(CHALLENGE 1): According to the forum thread about mountain biking near Jaco, how large is the property where the planned bike park will be located?
(CHALLENGE 2): Carry on the forum thread about mountain biking near Jaco from the point where it stops.
** start of SOURCE **
# Costa Rica MTB Rental Near Jaco?



## sick4surf (Feb 4, 2004)

I'm going to Costa Rica in December on a surf trip. 

Anyone know of trails or mountain bike rental near the Jaco Beach area?


----------



## guanabikers (Nov 20, 2008)

Hello!

My name is Jonathan, I'm From Costa Rica, I work for GuanaBikers Tours (MTB Tours).
We are located in Liberia, we offer the best MTB Tours, you can visit our web site www.guanabikers.com, we have MTB tours to Witch's Rock.

Contact me if you need more info.
[email protected]

Regards


----------



## rideitall (Dec 15, 2005)

Jonathan

Are you still running out of Liberia? I will be down in Feb 2010 for a couple of weeks and hope to get out for a day or two. I know we land in Liberia then we are off to Tamarindo where our accommodations are. 

Would like to know what kind of riding I find and how close to where I will be located.


Cheers
Jeff


----------



## guanabikers (Nov 20, 2008)

*Liberia Mtb*

HI Jeff!

We are still riding near Liberia, national parks, waterfalls, deserts and forest, I know the best MTB trails here, if you want more info and pictures please email me:

[email protected]

www.guanabikers.com

Best regards!


----------



## carlosjcardona (Mar 10, 2004)

*Jaco riding*



sick4surf said:


> I'm going to Costa Rica in December on a surf trip.
> 
> Anyone know of trails or mountain bike rental near the Jaco Beach area?


Hi Michael,

Jacó is a tough place to bike, as the only ride out of there is going up the way La Ruta de los Conquistadores goes every year. As far as I know there are no rentals, unless you opt for a beach cruiser...

Next year there is going to be bike park operating very close to Jacó. It will be located on a 2500 acre property and will have 20+ miles of trails, including nice sinewy singletrack, rentals, restaurant, showers...the works!

I am sure you will hear about it from IMBA HQ...:thumbsup:

Cheers,

Carlos
Lava Tours Costa Rica


----------



## over and endo (Dec 9, 2009)

*Mountain Biking in Costa Rica*

I will be in Costa Rica near the resort Los Suenos which I think is near Jaco in early May. Is May the rainy season? Any trails near there? Should I ship my bike? Will my bike be safe if I ride it around town?

Thanks,

RO

Michigan


----------



## carlosjcardona (Mar 10, 2004)

Hi RO,

Yes, May is the beginning of the rainy season. Right now the bikepark is not open to user, but we hope that it will be soon!
** end of SOURCE **
** start of DATA ENTRIES **
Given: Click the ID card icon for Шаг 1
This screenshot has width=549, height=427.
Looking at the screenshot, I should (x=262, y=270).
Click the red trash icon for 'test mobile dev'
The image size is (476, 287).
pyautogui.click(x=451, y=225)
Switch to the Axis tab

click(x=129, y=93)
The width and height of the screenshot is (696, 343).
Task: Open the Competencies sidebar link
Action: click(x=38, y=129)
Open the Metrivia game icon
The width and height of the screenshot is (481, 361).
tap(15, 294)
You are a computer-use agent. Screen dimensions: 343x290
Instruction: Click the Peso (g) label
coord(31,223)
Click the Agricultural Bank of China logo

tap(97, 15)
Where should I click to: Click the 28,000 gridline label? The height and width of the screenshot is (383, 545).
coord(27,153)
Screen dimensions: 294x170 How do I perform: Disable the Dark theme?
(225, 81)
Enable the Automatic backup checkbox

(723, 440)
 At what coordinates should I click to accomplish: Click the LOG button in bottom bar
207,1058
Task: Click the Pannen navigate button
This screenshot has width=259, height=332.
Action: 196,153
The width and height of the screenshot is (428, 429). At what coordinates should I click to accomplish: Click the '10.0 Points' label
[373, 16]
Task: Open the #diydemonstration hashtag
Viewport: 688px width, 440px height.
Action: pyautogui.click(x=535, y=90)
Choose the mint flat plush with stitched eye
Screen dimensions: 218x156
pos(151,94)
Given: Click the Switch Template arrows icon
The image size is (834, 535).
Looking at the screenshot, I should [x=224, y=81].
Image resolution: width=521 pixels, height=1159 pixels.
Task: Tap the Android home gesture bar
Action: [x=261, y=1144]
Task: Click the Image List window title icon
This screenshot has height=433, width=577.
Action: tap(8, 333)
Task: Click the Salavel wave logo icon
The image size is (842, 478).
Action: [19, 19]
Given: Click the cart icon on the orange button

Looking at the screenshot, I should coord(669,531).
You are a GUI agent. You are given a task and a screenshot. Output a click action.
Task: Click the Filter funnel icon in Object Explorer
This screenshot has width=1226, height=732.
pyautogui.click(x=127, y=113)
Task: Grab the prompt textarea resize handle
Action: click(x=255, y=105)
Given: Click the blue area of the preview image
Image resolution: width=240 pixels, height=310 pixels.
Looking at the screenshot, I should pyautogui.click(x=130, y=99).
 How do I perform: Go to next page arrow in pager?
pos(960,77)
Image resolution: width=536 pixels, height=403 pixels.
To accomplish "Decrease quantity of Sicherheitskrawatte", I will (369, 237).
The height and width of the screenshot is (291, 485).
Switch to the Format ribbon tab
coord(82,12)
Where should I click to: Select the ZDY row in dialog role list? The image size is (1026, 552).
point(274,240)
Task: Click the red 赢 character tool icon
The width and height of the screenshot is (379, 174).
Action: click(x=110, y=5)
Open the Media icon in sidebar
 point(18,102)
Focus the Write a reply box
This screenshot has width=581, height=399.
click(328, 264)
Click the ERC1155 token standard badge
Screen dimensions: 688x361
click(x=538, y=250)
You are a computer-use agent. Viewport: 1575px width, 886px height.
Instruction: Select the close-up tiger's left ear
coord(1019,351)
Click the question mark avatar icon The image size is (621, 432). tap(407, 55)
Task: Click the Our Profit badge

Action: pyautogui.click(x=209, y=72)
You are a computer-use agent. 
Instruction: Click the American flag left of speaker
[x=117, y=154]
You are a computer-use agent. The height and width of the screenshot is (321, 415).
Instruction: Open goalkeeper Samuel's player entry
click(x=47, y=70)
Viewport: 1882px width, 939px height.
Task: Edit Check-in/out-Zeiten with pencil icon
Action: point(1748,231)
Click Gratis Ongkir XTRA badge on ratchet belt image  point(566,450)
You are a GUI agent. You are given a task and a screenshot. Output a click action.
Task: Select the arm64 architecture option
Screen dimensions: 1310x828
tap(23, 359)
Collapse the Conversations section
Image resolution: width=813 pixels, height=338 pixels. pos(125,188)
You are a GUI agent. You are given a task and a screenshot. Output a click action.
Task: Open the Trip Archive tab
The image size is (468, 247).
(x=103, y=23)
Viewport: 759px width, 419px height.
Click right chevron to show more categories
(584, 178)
** end of DATA ENTRIES **
(TASK ANSWER 1): 2500 acres

(TASK ANSWER 2):
As for riding, you can check out the route for La Ruta de los Conquistadores, but this is mostly gravel roads.

Do not ship you bike unless you want to pay import duties of up to 27%. Instead bring it with you on the plane. Most airlines charge $100 each way.

I would not lock my bike downtown Jaco and leave it unattended.

Los Sueños is a few miles from Jacó.

Good luck and enjoy your stay.

Cheers,

Carlos
Lava Tours


----------



## Climbin'J (May 3, 2004)

Hi Carlos,

Please keep us posted on the status of the bike park. I will also be in Costa Rica for nine nights in May- probably splitting the time between La Fortuna and Manuel Antonio- but I would go a bit out of my way to hit some great riding in Jaco.

I'll be looking for advanced rides, but just day trips as I'll be travelling with a non-rider. I will not be bringing a bike, so I will need a rental. Where does Lava Tours operate rides? I've heard about some riding around Quepos- how is it?

Thanks,
Jeff


----------



## carlosjcardona (Mar 10, 2004)

*Bike Rental near Jaco*

Hi Jeff,

We operate out of San José but the idea is to have fleet near Jaco by the time the park opens. Unfortunately, as is usually the case, we are running a bit behind with trail building and facilities construction (restaurant, parking, etc.).

Your best bet may be to contact Estrella Tours in Jaco (google it, but I think it is puertoquepos.com).

Cheers,

Carlos


----------



## singletrackspeeder (Jul 31, 2007)

Hey Carlos thanks for all the good info and links!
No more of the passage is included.